Second COVID-19 vaccine authorised in Switzerland
12.01.2021
Supplementing its own internal review, Swissmedic granted temporary authorisation for the COVID-19 vaccine from Moderna after the independent Human Medicines Expert Committee (HMEC) had corroborated Swissmedic's appraisal of the benefit/risk profile during its extraordinary meeting on 8 January 2021.
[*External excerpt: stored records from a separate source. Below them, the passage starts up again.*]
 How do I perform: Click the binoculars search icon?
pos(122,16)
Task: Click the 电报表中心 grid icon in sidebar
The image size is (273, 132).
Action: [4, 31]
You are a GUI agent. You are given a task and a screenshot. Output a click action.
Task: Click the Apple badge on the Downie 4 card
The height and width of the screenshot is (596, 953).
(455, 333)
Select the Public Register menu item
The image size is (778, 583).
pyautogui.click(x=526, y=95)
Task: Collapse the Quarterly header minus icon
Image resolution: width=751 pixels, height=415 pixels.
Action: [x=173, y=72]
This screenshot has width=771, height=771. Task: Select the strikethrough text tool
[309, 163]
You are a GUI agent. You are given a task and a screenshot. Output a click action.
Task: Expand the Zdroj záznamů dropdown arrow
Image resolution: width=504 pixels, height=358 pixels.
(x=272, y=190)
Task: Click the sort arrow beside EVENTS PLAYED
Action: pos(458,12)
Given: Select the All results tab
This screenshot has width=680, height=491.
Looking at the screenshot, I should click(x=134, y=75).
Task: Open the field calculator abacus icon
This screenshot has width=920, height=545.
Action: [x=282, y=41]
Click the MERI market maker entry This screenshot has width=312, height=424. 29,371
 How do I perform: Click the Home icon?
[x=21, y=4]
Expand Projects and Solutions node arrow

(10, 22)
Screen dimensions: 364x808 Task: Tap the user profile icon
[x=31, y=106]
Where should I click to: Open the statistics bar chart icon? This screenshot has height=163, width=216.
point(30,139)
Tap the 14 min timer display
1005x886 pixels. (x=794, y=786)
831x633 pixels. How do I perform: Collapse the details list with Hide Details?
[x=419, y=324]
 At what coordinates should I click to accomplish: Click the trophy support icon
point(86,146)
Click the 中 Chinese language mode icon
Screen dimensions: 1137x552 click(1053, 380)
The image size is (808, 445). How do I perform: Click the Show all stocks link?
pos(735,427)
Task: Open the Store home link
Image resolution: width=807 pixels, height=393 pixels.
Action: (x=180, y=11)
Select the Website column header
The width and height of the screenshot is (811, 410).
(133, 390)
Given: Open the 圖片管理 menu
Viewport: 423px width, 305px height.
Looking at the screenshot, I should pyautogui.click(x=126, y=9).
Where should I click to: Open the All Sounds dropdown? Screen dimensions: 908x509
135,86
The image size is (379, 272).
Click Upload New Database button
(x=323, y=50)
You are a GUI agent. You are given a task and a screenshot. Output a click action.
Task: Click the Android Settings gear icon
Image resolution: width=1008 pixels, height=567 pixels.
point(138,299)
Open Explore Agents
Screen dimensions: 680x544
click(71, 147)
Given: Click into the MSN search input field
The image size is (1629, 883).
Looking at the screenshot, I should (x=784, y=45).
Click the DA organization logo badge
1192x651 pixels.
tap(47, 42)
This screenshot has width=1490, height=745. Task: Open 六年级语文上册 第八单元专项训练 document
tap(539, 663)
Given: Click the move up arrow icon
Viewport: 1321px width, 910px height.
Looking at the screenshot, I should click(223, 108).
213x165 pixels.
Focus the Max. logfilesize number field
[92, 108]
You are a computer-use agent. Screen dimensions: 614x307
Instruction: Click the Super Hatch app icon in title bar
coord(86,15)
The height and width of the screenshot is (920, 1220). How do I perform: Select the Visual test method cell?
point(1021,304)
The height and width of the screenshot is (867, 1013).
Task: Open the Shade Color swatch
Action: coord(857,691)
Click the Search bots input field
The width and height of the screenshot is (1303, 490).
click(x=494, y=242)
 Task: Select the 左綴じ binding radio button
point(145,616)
"The rapid, but at the same time conscientious, review in the rolling procedure has proved very successful. This is another important step forward in enabling a large proportion of the population in Switzerland to be vaccinated quickly against COVID-19," says Swissmedic Executive Director Raimund Bruhin confidently.
Do not defer second dose
The COVID-19 vaccine from Moderna may be administered to those aged 18 and over according to the product information and the official government recommendations. Vaccination involves two doses, which are given to the vaccine candidates as intramuscular injections 1 month apart by trained healthcare personnel. According to the clinical trials, vaccinated individuals are reliably protected 14 days after the second dose.
In line with the latest data, Swissmedic recommends keeping to this vaccination interval and not deferring the second dose of the vaccine as mentioned in the product information. Moreover, different vaccines should not be combined since there is no information at all on the interchangeability of COVID-19 vaccines.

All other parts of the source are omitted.